— What this task involves —
Transcribe word for word the part of the Ancient Mariner study notes below that begins at "A sailor without" and stops after "i.e. the mariner.".

— Passage provided —

>>>>

Monday, October 18, 2010

Mindbender for the day

A sailor without destination cannot hope for a favourable wind.

Sunday, October 10, 2010

Rime of the Ancient Mariner

PART –I

Line 1:
It is an Ancient Mariner

• The poem opens abruptly (suddenly) in the manner of a ballad (which can be sung) without any wasteful description.

• Our attention is immediately drawn to the central figure of the story i.e. the mariner.

Ancient Mariner :

• Ancient conveys the two fold sense of ‘old’ & of ‘old time’.
• An atmosphere of bygone days permeates throughout the whole poem.

Line 2:
Three

• This number has mystical & supernatural associations.

Line 3 :
Long grey beard & glittering eye.

• These are two of the most striking features of the mariner’s appearance.

• Time & again in the course of the poem we are reminded of one or the other of these features.

• They lend a sense of mystery to his personality, at the same time they bring a touch of vividness to the description.

Line-3 & 4 :

• The wedding guest is irritated at being interrupted.

<<<<

— Record excerpts —

>>>>

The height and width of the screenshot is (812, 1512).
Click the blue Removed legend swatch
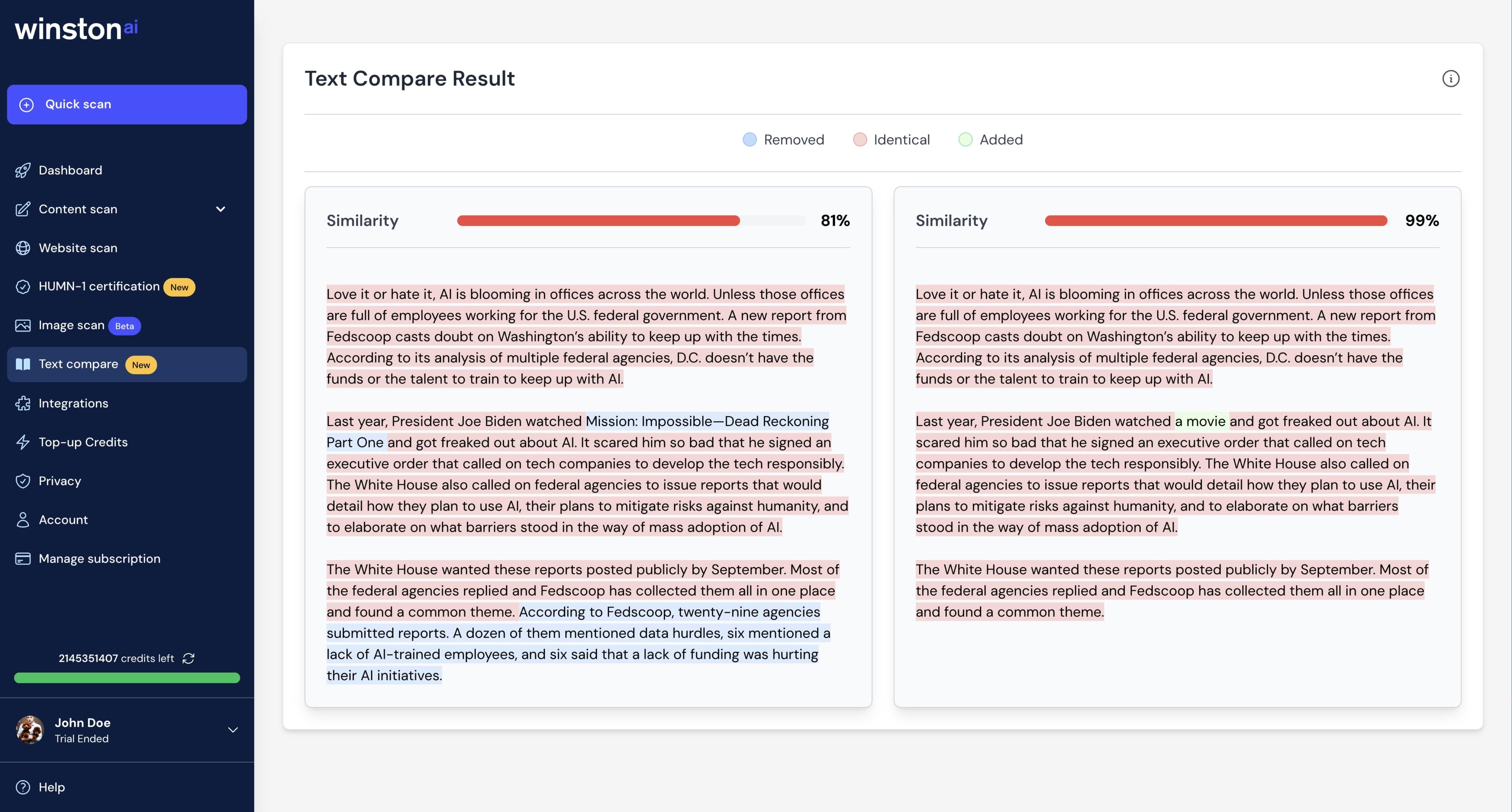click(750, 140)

<<<<
>>>>

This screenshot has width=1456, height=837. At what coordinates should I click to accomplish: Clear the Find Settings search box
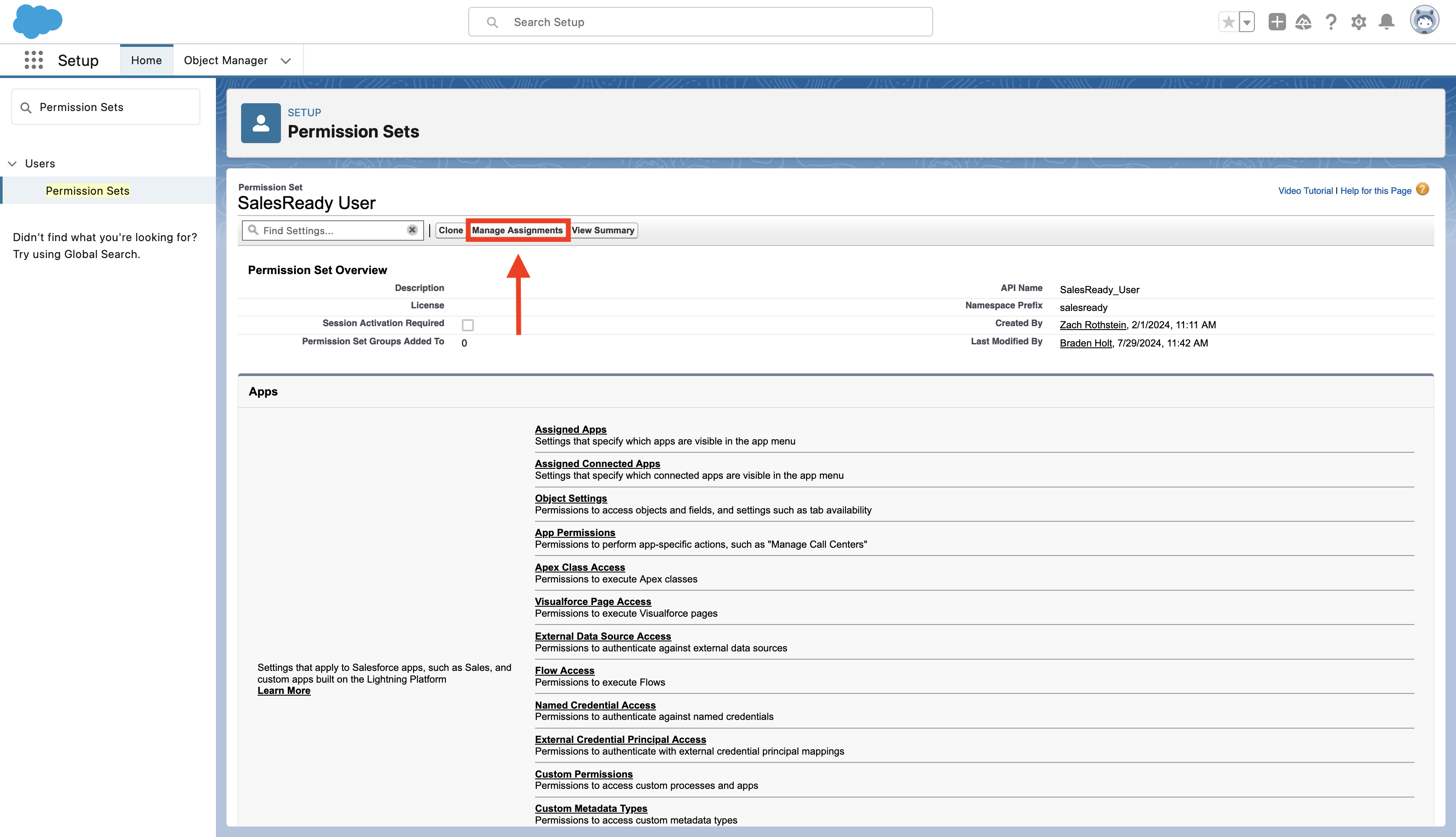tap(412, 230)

<<<<

— Exercise response —
A sailor without destination cannot hope for a favourable wind.

Sunday, October 10, 2010

Rime of the Ancient Mariner

PART –I

Line 1:
It is an Ancient Mariner

• The poem opens abruptly (suddenly) in the manner of a ballad (which can be sung) without any wasteful description.

• Our attention is immediately drawn to the central figure of the story i.e. the mariner.